4. Keegan Murray, forward, Sacramento Kings (via Iowa): +750

In addition to the “opportunity” point, another big aspect to ROTY voting is counting stats. As rudimentary as it is, it always makes a difference. Points, rebounds, assists, and even games played in the case of 2021’s award will all play into consideration.

Murray, being a player that just straight up produces at a high level and consistently, has a very projectable case and could average something like 14 points and 8 rebounds per game next to De’Aaron Fox and Domantas Sabonis.
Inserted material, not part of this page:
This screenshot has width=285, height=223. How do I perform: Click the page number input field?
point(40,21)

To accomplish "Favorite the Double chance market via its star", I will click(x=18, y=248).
5. Jabari Smith Jr., forward, Houston Rockets (via Auburn): +650

Smith Jr. is where these voting considerations start to work against players. He’s playing alongside high-usage offensive players like Kevin Porter Jr., Jalen Green, and Alperen Sengun, meaning touches won’t come as easy for Smith Jr. I’m still high on him as a prospect, though; this just isn’t the right situation for an award like that.

6. Blake Wesley, guard, San Antonio Spurs (via Notre Dame): +4000

A good longshot choice, Wesley impressed as a shotmaker in his time at Summer League. With the recent departures of guards like Derrick White, Lonnie Walker IV, and Dejounte Murray from San Antonio, Wesley should have a good bit of leash to showcase his skills next to another young guard, Josh Primo.

7. Johnny Davis, guard, Washington Wizards (via Wisconsin): +2000

Another longshot option, Davis fits like a glove within the personnel that Washington already had. Aside from Bradley Beal, who is now locked in long-term (with a no-trade clause somehow), they don’t have a lot of manufacturable offense, especially on the perimeter.

They do, however, have lots of long defenders already. These ingredients should combine to make Davis’s life really easy in providing offense and fitting in on defense, a solid recipe for ROTY. While he hasn’t looked great so far in Vegas, the only Summer League overreacting we do is positive.

8. Dyson Daniels, wing, New Orleans Pelicans (via G League Ignite): +1500

Another guy that hasn’t played much in Vegas due to injury, Daniels is just an excellent fit on the Pelicans, and I believe he’ll make a really strong impact toward them having a chance to make a leap from this past season and build off of last year’s playoff run. Not to mention he fits well alongside each of their star players too with how positionally versatile he is.

9. Jaden Hardy, guard, Dallas Mavericks (via G League Ignite): +3500

The lone second-rounder on the ladder, Hardy profiles as a perfect fit off the Mavs’ bench as well as in spot minutes next to Luka Doncic. It’s like in the bubble when Trey Burke looked awesome as a microwave guard for them, but with a lot more talent, because Hardy was at one point a top 5 talent before he hit a big-time wall in the form of the G League season. Operating in an open system like Jason Kidd’s should give him plenty of shine.

10. Shaedon Sharpe, wing, Portland Trail Blazers (via Kentucky): +1200

Another unfortunate Vegas injury guy, Sharpe is the kind of guy that could be awesome right off the bat, especially playing alongside guys like Damian Lillard, Jerami Grant, and Jusuf Nurkic. He has all the talent in the world, but it’s just hard to tell where his development stands given that he’s been away from competitive basketball for so long. A home run swing in every sense of it.

Second-year standouts

  • Moses Moody, wing, Golden State Warriors (via Arkansas)
  • Trey Murphy III, wing, New Orleans Pelicans (via Virginia)
  • Cam Thomas, wing, Brooklyn Nets (via LSU)

Depending on how the race plays out during the season, this may be a recurring piece where I break down the ladder at the time.